Re: conflict between system user and normal user
Vincent Bernat <bernat@debian.org> writes:
> There was no consensus if I remember correctly. And many of the
> expressed voices preferred the `Debian-` prefix. As far as I am
> concerned, I don't understand why we can't follow systems that have
> solved this problem since years by adopting the underscore prefix (*BSD,
> OS X), with the additional "plus" that it keeps the name short to avoid
> truncation or replacement by uid.
I've started using underscore for my packages that introduce users.
I would really like to standardize on some prefix. I realize that Colin
(the base-passwd maintainer) doesn't feel like this is a big enough
problem to worry about, but I'm not sure if Colin has had the experience
of running central authentication services with >250,000 user accounts.
Most short alphanumeric patterns are taken over time, even if they don't
look like something someone would pick as a username. For example, we had
huge technical problems dealing with the conflict over "oracle," which
Oracle's software hard-codes as the database user, but which was already
the username of a student.
I like _ as a prefix because adduser doesn't allow the local sysadmin to
create accounts with that prefix without special flags, which I think
makes it a more useful reserved namespace.

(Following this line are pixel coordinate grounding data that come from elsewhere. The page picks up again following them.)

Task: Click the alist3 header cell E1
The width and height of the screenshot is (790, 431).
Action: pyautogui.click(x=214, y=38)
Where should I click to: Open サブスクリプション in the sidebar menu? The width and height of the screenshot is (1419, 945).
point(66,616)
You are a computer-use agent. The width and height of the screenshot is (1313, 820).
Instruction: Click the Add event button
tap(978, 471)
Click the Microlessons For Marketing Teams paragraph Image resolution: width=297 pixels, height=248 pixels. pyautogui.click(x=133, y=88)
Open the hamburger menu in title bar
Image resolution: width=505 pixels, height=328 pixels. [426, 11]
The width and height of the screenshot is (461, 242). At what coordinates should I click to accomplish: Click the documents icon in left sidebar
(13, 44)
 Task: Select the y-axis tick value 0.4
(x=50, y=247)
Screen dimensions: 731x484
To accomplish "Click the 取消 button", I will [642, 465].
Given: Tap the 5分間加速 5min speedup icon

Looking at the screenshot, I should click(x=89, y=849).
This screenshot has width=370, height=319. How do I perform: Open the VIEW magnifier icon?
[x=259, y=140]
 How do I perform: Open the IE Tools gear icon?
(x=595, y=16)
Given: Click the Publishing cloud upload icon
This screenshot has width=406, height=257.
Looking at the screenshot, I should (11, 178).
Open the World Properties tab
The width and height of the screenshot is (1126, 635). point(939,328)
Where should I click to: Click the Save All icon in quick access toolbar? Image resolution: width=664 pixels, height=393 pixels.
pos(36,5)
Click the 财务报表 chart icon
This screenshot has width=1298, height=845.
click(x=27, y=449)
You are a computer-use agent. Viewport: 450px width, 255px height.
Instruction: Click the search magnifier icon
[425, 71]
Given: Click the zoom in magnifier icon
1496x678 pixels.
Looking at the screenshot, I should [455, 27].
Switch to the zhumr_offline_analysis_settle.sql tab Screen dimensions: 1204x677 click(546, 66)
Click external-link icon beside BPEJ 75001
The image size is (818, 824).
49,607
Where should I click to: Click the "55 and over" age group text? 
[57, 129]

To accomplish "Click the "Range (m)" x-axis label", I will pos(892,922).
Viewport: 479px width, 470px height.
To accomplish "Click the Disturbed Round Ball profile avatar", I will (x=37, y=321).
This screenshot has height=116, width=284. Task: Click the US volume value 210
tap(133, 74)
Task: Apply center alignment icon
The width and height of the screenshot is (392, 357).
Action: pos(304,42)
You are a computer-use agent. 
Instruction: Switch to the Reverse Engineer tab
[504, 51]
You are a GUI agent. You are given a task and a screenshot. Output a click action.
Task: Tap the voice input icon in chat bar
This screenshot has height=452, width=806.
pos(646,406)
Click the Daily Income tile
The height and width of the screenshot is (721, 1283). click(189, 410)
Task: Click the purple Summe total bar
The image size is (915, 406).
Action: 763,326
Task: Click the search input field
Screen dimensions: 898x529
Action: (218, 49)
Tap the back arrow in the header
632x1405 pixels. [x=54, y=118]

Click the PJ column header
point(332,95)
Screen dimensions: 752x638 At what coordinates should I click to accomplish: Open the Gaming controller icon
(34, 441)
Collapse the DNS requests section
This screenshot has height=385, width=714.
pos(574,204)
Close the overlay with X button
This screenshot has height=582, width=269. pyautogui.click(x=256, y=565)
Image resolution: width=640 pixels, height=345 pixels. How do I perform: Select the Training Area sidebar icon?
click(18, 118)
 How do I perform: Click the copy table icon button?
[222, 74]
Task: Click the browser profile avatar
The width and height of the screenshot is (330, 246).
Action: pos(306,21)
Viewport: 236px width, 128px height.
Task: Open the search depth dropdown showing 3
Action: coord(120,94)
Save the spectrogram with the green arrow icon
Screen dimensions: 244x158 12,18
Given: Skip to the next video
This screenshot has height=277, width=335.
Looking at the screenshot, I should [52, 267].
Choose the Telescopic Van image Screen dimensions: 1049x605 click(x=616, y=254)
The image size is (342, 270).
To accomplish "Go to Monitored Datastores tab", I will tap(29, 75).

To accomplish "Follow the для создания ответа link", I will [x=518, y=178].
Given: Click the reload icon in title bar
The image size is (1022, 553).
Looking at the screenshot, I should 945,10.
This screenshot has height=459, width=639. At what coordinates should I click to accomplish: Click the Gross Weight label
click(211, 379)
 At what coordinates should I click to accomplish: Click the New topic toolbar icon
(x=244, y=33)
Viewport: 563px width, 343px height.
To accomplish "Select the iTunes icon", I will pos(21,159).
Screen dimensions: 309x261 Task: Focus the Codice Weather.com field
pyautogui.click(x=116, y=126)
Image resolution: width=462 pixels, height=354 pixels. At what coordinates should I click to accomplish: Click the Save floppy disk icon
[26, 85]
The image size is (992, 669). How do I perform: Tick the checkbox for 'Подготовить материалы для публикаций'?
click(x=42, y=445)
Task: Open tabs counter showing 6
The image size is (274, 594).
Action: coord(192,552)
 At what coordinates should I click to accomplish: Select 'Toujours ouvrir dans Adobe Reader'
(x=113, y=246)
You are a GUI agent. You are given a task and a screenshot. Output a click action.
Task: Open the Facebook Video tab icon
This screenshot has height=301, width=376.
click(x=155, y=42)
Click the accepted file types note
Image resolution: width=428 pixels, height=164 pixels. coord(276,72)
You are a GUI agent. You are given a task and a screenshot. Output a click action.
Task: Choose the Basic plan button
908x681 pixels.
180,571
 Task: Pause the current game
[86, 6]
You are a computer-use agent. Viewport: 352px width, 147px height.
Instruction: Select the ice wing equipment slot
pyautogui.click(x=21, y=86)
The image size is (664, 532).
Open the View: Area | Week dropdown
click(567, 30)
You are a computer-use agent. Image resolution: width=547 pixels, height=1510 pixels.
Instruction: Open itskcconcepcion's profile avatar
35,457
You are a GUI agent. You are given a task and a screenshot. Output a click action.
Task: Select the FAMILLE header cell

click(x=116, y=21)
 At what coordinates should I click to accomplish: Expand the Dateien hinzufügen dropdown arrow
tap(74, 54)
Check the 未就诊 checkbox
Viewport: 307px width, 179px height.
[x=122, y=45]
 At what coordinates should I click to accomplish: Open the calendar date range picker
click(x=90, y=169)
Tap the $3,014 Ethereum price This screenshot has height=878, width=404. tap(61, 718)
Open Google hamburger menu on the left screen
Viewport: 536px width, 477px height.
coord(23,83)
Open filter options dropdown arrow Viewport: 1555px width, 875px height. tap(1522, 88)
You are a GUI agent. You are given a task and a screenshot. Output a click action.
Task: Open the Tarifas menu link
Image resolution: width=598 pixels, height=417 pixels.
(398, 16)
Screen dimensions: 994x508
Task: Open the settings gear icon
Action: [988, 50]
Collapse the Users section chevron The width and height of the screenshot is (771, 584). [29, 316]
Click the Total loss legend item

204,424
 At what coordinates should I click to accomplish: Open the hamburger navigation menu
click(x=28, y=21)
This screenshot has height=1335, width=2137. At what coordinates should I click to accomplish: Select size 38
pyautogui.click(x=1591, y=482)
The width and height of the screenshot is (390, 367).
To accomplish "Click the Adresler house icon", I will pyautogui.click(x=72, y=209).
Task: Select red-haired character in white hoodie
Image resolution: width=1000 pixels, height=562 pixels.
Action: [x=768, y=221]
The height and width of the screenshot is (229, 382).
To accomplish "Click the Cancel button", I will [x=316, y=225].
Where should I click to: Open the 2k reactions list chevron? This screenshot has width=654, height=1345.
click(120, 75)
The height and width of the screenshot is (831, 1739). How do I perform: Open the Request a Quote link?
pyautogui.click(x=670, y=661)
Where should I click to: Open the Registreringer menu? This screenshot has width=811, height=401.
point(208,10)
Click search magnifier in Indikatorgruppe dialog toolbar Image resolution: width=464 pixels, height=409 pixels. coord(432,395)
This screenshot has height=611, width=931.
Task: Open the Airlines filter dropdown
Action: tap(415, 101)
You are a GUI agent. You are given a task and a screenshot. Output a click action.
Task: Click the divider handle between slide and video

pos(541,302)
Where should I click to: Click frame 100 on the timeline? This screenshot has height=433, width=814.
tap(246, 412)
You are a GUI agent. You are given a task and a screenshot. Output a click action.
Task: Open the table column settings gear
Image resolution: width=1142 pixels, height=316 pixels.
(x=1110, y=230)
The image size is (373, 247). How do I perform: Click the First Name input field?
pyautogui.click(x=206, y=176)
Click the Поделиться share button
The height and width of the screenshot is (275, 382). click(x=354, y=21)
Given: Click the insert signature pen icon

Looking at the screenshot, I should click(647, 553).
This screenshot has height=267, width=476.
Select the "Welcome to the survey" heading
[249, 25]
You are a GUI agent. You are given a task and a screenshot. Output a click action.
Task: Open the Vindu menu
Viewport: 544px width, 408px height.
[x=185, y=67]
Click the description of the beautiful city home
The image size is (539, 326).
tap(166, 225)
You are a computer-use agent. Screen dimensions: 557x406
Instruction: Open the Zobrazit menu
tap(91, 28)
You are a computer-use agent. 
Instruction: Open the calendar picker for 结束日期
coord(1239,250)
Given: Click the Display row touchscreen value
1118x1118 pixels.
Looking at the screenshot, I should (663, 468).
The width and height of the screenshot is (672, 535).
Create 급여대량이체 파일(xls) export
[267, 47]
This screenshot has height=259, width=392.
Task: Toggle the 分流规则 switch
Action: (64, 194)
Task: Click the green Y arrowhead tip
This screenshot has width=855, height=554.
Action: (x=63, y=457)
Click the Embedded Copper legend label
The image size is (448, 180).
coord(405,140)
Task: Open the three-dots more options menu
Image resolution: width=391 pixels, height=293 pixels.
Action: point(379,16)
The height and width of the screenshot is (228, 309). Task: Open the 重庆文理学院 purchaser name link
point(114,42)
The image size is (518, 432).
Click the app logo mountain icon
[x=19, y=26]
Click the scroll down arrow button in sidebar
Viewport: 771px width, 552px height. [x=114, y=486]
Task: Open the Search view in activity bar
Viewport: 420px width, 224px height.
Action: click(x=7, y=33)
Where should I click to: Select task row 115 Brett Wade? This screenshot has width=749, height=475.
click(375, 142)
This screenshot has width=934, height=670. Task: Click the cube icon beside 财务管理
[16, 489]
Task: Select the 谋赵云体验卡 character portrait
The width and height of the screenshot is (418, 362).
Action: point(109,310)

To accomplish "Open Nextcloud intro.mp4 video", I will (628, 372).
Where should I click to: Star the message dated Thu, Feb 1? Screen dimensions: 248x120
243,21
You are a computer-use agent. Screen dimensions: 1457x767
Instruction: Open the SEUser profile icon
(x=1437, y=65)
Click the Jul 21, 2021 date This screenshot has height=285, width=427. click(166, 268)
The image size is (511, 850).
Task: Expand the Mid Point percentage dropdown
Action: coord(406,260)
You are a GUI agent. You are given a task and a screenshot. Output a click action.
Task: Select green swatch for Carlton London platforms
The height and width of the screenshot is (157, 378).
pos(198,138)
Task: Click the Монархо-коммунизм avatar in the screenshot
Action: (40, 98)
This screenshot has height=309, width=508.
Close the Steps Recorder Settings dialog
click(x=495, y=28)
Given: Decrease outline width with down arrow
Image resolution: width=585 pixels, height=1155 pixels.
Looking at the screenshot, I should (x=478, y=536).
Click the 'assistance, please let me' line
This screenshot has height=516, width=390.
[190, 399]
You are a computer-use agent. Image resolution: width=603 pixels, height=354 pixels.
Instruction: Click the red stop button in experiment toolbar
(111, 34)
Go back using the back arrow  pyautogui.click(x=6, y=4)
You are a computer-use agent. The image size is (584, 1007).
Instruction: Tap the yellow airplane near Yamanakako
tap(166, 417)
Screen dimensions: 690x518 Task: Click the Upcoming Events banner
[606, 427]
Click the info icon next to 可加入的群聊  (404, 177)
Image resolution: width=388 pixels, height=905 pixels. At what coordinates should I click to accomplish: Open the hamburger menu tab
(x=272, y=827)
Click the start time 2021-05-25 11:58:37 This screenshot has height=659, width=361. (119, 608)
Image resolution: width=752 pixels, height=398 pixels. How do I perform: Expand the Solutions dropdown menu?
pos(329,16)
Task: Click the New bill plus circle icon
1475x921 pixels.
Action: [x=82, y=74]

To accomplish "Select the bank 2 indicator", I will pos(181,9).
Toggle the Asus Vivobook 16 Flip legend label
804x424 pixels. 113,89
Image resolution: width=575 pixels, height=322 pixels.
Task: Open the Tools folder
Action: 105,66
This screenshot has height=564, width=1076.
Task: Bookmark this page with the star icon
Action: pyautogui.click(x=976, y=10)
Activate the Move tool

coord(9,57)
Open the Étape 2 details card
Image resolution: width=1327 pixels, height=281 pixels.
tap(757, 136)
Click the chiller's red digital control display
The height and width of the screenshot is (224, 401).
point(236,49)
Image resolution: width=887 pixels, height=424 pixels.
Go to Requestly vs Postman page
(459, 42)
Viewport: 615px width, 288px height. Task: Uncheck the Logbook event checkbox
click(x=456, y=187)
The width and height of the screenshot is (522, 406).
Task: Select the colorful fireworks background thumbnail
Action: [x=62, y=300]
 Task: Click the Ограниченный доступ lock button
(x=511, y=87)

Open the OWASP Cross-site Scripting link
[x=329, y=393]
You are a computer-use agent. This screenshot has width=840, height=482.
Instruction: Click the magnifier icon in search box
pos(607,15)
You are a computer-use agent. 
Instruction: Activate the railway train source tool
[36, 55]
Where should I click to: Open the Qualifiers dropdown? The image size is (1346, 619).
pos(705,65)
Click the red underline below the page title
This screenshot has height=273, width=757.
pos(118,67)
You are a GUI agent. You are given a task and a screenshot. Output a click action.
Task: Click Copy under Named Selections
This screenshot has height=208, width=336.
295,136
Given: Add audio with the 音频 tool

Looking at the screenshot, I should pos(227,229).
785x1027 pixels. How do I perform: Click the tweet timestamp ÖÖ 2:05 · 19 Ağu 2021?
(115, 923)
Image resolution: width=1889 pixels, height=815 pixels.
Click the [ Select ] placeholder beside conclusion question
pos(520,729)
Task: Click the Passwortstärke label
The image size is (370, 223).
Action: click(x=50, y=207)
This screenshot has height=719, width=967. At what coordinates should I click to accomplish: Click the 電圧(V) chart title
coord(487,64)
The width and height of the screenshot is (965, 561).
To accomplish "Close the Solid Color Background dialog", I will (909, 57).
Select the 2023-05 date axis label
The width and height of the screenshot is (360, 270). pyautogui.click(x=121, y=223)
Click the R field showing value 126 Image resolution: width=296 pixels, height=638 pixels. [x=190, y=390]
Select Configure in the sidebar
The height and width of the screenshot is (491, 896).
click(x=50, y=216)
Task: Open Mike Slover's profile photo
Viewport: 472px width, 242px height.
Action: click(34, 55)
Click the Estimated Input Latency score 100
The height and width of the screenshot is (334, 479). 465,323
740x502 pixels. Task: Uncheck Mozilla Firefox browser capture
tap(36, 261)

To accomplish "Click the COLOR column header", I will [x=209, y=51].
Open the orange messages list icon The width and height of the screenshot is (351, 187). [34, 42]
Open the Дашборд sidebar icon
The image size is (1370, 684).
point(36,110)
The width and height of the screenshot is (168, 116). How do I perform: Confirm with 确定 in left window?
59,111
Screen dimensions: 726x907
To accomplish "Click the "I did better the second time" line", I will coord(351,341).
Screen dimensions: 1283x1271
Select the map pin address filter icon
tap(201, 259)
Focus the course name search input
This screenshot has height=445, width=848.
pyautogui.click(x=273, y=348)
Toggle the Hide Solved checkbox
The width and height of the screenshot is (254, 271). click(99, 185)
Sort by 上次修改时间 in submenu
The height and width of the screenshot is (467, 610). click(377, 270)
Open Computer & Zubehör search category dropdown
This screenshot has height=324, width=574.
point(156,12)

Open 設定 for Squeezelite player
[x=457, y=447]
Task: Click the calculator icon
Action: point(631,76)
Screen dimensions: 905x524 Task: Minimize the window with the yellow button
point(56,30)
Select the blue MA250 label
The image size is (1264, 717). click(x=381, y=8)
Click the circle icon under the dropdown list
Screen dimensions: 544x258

The one piece that we do need if we're going to standardize, on top of an
agreement that standardization is useful, is an adduser --rename command.
There are a bunch of packages in the archive right now that stomp on the
normal account namespace (such as my own lbcd package), but removing and
recreating the user has a ton of problems. If there were a way that I
could just rename the system lbcd user to _lbcd, with some additional
sanity checks, I would do so, and deal with the required updates to the
init script and similar configurations.